Python codes for exercises in the official Pytorch tutorials

Primary LanguageJupyter NotebookMIT LicenseMIT

pytorch_tutorial_exercises

Python codes for exercises in the official Pytorch tutorials

sequence_models_tutorial.py

SEQUENCE MODELS AND LONG-SHORT TERM MEMORY NETWORKS

This program is for the exercise: Augmenting the LSTM part-of-speech tagger with character-level features.

word_embeddings_tutorial.py

WORD EMBEDDINGS: ENCODING LEXICAL SEMANTICS

This program is for the exercise: Computing Word Embeddings: Continuous Bag-of-Words.

seq2seq_simple_decoder.py

TRANSLATION WITH A SEQUENCE TO SEQUENCE NETWORK AND ATTENTION

This program demonstrates how to train a seq2seq model without attention mechanism.

seq2seq_translation_batch_training.py & seq2seq_translation_batch_training.ipynb

TRANSLATION WITH A SEQUENCE TO SEQUENCE NETWORK AND ATTENTION

The original program shown in the above link assumes the batch size is one. Apparently, this is not a "real" batch training. The seq2seq_translation_batch_training.py & seq2seq_translation_batch_training.ipynb show how to use batch training.

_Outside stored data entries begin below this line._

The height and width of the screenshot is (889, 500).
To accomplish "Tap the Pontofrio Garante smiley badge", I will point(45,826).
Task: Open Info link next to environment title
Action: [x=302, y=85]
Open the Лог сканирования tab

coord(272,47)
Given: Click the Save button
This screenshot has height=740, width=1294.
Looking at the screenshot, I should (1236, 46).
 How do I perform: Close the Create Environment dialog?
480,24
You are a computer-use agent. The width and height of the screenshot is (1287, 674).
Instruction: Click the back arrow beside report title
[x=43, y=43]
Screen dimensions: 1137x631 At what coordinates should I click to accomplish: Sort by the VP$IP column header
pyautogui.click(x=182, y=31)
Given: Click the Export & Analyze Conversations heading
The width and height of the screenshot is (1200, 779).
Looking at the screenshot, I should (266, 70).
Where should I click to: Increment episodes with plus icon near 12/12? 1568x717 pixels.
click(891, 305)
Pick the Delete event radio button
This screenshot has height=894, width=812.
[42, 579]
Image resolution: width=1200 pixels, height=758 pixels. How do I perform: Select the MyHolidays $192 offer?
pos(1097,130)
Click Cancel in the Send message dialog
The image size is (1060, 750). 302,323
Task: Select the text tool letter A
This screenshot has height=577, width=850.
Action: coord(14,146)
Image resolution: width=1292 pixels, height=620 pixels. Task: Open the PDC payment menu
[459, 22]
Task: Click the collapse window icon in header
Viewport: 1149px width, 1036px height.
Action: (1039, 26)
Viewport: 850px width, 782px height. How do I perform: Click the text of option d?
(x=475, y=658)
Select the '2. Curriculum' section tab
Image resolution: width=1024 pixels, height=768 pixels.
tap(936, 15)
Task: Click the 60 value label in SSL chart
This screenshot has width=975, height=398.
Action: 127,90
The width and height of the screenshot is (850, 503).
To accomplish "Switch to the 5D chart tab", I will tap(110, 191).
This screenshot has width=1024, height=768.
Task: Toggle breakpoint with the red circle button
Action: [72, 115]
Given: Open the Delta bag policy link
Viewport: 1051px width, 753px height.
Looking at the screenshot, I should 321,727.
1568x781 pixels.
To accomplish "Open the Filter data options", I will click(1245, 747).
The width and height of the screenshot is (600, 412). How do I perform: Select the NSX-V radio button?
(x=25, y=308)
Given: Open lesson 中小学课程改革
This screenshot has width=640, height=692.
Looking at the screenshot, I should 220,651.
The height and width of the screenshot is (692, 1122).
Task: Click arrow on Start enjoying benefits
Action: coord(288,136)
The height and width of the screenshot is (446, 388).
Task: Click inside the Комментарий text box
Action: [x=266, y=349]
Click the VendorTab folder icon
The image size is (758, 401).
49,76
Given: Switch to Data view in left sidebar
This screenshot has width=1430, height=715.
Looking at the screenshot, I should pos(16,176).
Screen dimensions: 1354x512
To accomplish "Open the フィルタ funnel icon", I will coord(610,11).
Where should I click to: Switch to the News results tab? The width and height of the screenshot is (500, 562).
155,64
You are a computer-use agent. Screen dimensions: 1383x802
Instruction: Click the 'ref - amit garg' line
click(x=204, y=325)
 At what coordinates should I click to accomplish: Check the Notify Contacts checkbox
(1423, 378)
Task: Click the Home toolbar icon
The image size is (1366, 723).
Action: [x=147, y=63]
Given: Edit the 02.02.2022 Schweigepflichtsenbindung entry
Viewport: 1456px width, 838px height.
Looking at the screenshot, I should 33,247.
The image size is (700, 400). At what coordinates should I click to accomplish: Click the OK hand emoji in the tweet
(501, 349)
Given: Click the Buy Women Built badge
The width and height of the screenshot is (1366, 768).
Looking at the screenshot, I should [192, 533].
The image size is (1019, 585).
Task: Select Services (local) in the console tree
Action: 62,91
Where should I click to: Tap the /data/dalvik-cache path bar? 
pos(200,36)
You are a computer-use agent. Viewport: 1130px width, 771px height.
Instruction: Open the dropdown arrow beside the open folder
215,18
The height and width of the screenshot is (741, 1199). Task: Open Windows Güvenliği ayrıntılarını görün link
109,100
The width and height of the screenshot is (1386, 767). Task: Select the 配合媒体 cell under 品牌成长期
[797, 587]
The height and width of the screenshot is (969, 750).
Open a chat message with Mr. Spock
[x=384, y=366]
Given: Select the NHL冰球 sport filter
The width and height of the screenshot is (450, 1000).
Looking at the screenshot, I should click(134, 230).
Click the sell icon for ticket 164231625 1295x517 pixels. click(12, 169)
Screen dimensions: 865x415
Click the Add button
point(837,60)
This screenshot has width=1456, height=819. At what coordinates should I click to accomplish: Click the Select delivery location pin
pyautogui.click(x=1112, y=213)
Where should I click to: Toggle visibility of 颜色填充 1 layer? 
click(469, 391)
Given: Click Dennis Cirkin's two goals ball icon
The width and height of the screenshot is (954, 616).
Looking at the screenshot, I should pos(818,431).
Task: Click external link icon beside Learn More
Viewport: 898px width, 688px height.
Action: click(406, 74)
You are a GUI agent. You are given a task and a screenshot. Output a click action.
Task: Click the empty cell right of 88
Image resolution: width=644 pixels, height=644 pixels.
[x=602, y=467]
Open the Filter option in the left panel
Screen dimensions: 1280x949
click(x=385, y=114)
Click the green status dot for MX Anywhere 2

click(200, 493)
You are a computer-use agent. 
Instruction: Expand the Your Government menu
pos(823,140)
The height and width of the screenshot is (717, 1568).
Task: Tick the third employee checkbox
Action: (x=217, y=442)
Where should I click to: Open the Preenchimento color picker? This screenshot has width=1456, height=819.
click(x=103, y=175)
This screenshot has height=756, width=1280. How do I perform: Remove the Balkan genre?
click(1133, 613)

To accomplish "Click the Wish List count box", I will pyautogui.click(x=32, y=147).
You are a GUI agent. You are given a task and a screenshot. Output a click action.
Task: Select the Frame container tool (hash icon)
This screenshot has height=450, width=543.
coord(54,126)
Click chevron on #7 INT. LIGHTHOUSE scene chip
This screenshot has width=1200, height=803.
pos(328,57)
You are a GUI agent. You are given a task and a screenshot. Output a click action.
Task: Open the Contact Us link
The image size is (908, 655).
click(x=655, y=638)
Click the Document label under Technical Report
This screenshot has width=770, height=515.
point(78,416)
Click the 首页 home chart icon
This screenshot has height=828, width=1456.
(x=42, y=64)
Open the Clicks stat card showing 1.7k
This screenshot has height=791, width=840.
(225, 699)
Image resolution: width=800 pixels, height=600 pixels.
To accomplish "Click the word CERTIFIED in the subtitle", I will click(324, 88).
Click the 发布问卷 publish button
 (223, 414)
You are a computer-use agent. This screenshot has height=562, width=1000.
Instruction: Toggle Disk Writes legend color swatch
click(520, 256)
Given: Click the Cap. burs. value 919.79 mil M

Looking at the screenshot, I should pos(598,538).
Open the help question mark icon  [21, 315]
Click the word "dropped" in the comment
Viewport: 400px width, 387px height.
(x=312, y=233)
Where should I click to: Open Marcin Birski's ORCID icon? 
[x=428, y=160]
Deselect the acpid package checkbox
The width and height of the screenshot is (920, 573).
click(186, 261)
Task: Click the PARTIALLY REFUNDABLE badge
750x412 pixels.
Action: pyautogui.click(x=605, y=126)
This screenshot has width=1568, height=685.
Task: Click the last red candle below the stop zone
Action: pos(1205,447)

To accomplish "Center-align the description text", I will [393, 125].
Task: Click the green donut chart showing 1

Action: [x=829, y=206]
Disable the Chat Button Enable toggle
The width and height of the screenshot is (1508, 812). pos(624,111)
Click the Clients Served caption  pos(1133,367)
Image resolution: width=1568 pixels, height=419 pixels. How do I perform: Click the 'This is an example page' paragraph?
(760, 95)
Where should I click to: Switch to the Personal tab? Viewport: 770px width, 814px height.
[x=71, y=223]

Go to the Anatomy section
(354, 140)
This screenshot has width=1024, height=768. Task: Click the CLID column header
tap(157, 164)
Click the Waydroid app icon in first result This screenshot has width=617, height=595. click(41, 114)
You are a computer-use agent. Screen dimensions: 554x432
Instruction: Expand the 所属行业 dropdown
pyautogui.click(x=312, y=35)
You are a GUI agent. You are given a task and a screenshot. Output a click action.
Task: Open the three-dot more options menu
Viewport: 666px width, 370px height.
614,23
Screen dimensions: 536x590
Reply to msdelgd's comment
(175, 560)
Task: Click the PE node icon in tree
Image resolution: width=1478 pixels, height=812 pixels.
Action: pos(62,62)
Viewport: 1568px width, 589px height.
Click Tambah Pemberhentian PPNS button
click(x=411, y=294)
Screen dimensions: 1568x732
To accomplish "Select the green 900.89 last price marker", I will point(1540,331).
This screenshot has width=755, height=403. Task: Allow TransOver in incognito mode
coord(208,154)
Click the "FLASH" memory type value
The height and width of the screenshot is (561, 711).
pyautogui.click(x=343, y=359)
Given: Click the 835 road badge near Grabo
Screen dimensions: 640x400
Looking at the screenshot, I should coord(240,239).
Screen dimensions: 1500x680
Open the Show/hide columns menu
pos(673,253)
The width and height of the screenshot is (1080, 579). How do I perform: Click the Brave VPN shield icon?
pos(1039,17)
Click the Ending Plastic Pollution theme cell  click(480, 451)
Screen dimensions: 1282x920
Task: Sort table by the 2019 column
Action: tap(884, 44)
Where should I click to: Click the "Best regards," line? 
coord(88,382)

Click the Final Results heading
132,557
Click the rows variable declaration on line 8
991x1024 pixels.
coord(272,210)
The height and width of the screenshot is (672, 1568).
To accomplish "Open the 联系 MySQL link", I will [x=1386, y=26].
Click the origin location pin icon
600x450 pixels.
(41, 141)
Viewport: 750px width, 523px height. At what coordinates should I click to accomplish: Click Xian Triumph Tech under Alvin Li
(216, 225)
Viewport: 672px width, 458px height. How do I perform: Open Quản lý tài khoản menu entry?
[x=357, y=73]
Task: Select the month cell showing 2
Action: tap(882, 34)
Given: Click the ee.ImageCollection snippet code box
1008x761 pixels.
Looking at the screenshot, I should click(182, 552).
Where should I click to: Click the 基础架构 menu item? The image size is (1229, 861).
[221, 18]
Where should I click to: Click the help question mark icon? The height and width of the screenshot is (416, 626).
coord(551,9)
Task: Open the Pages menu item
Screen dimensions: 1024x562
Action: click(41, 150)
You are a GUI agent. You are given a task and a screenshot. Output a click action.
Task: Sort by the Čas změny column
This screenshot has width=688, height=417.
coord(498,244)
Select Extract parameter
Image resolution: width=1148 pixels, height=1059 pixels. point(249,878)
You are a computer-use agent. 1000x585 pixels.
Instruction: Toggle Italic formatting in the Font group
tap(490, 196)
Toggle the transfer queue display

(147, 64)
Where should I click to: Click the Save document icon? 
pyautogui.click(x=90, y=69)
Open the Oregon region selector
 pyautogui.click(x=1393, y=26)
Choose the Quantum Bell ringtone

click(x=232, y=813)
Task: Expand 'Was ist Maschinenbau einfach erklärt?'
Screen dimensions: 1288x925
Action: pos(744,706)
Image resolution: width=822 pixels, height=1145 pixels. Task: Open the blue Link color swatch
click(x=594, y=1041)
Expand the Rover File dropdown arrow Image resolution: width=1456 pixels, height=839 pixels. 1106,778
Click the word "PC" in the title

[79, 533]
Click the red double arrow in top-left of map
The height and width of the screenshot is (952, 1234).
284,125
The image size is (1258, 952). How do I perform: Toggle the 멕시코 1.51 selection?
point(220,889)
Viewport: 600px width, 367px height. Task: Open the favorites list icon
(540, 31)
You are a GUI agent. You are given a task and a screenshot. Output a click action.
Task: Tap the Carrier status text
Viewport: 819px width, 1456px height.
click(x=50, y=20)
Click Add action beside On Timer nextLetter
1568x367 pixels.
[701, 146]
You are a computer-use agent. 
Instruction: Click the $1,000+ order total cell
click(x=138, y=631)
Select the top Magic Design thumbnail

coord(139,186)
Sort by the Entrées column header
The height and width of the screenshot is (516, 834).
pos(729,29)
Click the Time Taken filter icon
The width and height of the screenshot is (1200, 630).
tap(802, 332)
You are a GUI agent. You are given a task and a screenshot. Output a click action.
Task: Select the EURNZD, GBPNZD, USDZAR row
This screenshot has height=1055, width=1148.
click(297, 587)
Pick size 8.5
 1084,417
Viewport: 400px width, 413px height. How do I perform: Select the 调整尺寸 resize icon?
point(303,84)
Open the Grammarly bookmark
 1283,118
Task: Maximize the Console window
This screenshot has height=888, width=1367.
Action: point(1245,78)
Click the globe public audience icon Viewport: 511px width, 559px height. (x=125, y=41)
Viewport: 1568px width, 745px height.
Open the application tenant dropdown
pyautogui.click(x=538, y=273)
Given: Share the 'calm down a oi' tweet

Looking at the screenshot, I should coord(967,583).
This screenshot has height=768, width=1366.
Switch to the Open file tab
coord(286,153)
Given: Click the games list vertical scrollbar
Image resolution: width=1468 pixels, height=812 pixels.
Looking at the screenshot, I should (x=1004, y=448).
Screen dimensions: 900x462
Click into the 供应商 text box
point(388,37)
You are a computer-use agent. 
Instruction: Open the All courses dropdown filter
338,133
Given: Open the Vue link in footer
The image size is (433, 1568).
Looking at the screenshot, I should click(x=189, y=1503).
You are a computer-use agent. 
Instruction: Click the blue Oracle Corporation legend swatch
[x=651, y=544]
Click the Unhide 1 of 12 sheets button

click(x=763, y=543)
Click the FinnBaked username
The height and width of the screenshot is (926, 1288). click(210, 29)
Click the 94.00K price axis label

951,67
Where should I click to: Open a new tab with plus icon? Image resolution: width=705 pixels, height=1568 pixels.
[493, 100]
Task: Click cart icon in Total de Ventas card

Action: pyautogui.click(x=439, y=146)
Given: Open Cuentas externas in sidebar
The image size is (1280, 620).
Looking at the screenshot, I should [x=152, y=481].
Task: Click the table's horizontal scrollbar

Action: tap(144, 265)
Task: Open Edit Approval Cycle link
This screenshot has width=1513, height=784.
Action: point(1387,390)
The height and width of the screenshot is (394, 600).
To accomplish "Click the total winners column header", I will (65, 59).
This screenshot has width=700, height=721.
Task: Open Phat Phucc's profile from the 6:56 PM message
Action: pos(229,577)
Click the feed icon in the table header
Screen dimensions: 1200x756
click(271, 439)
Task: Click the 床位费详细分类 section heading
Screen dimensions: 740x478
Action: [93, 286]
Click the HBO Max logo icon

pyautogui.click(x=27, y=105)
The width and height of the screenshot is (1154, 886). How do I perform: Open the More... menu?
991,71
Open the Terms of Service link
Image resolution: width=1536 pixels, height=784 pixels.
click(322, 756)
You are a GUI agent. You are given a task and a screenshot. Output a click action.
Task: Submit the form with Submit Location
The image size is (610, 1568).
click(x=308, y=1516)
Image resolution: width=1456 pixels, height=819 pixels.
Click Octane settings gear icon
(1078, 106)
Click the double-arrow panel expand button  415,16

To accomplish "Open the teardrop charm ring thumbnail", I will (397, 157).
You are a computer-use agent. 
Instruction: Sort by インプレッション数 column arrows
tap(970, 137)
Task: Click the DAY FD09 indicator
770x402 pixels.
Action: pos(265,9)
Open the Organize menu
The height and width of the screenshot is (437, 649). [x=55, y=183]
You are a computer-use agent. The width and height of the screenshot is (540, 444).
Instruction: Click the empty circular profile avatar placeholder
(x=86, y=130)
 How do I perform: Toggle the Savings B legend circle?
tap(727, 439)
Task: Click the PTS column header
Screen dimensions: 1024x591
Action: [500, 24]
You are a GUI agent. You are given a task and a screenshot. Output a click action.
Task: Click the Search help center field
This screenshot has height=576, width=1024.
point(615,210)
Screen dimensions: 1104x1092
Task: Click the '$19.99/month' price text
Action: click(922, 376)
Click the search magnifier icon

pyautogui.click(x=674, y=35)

finetuning_torchvision_models_resnet50.ipynb

FINETUNING TORCHVISION MODELS

At the end of this tutorial, the author asked readers to run the code with a harder dataset. I run Resnet with the plant seeding classification dataset. In my code, I show how to add multiple layers to the top of a deep neural network model and how to use pretrained models in a Kaggle kernel.

ImageFolderSplitter.py

Two classes, ImageFolderSplitter and DatasetFromFilename, are provided in this file. They work like torchvision.datasets.ImageFolder, but they can split a whole dataset into a training set and a validation set.

image_transforms.py

ShiftTransform

A class simulates the height_shift_range and the width_shift_range of ImageDataGenerator in Keras. This class is initialized by two fractions, x and y, representing the fraction of width and the fraction of height, respectively. In addition, this class translates an PIL Image object. It should be used with other transforms in torchvision.

There's a class named RandomAffine in PyTorch can do the similar things. However, after RandomAffine translating an image, black areas (the color is specified by the parameter fillcolor) are left on the image. Unlike RandomAffine, ShiftTransform fills the points outside the boundaries using the points on the boundaries.